Author and lawyer John Grisham attacked by SJWs

By any measure, sentencing guidelines (for both federal and state-level sex offenses) are far too excessive in the US for sex-crimes. This was the gist of Grisham's comments and he is absolutely correct. I am disappointed that he backed away from his remarks, but he's a political animal too, and needs his book sales from his female readership.

The past 30 years has seen an explosion in:

The expansion of what constitutes a "sex-offense"
The expansion of punitive "sex offender registries"
The expansion is mandatory minimums for so-called "sex offenses"

If more people really worked in the criminal justice system and saw how these things really played out, they would be shocked.
No one is saying that real criminals should not be punished. So let's put that little canard to rest right away.

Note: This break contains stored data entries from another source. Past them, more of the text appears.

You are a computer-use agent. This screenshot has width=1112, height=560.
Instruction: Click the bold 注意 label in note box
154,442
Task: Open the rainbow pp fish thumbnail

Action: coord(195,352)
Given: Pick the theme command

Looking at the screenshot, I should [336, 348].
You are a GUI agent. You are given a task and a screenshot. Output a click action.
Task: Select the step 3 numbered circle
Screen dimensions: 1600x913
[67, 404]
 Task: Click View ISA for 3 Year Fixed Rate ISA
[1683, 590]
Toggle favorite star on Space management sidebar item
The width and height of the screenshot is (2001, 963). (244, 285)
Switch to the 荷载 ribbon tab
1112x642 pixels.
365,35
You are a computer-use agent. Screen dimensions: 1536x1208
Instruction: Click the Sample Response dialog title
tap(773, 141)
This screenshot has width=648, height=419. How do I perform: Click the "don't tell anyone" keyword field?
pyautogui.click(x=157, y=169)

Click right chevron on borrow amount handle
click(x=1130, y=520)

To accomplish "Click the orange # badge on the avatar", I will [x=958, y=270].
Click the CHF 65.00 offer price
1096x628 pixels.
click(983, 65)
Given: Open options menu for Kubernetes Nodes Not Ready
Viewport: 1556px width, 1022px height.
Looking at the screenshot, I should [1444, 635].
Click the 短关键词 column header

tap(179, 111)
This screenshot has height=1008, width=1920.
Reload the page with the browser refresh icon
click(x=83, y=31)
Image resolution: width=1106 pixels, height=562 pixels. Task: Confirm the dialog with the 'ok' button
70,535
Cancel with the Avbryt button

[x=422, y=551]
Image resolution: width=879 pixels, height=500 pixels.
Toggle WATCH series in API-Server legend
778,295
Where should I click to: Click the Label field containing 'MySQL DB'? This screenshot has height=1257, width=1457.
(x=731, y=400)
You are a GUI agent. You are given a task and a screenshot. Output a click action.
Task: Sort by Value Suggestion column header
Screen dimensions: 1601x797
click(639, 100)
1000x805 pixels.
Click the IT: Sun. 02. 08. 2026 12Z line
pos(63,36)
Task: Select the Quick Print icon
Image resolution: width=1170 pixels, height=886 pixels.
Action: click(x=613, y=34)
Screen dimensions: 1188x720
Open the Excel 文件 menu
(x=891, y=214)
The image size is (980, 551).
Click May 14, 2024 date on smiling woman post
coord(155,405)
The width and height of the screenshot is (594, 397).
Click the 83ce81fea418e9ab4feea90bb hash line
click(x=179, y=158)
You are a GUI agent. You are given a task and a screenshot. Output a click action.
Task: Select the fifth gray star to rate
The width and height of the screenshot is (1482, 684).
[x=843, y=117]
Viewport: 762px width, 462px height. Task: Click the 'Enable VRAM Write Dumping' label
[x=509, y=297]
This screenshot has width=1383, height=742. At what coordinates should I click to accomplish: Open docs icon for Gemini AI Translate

But there is a hysteria surrounding these cases that has made rational discussion of them nearly impossible. If people really knew the details of what constitutes cyber crimes, file sharing, and all those details, they would not believe it.

Punishments should bear some relation to the crime committed. And this is not currently happening. This is because legislators feed off the hysteria to get elected; judges go with the flow; prosecutors want to look tough; and the public is apathetic and uninformed.

I am sure that Sp5 and any other practicing attorney (i.e., someone who actually practices criminal defense at the state and federal level in the real world) will agree with me on this.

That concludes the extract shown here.